Hyponatraemia, a sodium below 135, is relatively commonly in palliative care patients and is often found incidentally when blood tests are taken. In many cases (e.g. in a patient declining gradually from progressive cancer who is in the last few weeks of life) it is of little significance, however at other times a finding of severe hyponatraemia is a major concern. Very low levels of sodium can cause drowsiness, confusion and precipitate seizures. Causes of hyponatraemia seen in the palliative care context can include vomiting, medications and SIADH.
Hyponatremia is often categorized by volume state:
- Hypovolemic hyponatraemia - causes include:
- Gastrointestinal losses - vomiting or diarrhoea
- Renal losses - diuretics
- Normovolaemic hyponatraemia - causes include:
- Primary polydipsia
- Hypervolaemic hyponatraemia - causes include:
- Heart failure
- Pseudohyponatraemia, e.g. hyperglycaemia
Determining the cause
Look for causes of fluid loss including vomiting or diuretics.
Is the patient on any medications that might cause hyponatraemia such as diuretics?
Does the patient have a history of a condition that would could SIADH such as lung or brain pathology, e.g. small cell lung cancer?
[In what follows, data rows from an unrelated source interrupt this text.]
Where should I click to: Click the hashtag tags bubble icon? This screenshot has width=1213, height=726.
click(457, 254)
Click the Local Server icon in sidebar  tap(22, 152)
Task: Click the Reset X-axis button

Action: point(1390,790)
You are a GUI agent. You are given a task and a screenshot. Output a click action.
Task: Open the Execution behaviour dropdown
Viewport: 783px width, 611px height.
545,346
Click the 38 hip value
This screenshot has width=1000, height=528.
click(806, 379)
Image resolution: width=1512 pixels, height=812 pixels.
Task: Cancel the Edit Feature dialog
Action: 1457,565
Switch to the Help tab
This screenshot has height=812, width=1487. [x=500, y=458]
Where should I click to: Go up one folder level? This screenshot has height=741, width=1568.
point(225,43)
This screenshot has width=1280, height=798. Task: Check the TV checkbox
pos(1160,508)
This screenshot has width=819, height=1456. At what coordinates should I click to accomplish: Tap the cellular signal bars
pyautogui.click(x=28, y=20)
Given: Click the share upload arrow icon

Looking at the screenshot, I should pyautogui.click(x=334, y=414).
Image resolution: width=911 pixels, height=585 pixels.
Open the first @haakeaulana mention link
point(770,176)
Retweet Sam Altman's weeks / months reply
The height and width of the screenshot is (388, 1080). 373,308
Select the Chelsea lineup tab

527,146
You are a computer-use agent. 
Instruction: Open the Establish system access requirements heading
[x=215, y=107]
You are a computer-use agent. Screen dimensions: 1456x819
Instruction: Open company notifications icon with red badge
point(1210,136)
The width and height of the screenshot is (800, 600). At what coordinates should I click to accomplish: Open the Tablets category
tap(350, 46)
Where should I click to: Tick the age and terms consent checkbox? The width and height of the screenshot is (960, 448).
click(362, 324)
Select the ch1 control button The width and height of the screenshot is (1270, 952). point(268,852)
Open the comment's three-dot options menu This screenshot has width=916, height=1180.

Does the patient have a history of a condition that is associated with volume overload such as cardiac failure or cirrhosis?
Are there signs of extra-vascular volume depletion such as a dry mouth and reduced skin turgor or intra-vascular volume depletions such as hypotension and tachycardia?
Are there signs of fluid overload with peripheral oedema, ascites or a raised JVP?
The key tests are:
- Serum osmolality
- Urinary osmolality
- Urinary sodium
The typical findings in SIADH are: a low serum osmolality; a high urine osmolality, usually > 300; high urinary sodium > 40.
A normal sermum osmolality is between 275 and 290. A low serum osmolality is almost always present in hyponatraemia. In cases of pseudohyponatraemia osmolality will be normal and the hyponatraemia does not need treatment.
Hyponatraemia normally causes suppression of anti-diuretic hormone secretion which leads to dilate urine. Thus in hyponatraemia the urine osmolality should reduce, commonly to a value of less than 100. In SIADH there is an inability to dilute the urine and so the osmolality will usually be greater than 300.
The urinary sodium concentration is helpful in distinguishing between SIADH and hypovolaemic hyponatraemia. In hypovolaemia that is not due to diuretics, the urinary sodium is usually less than 25. In SIADH the urinary sodium is usually greater than 40.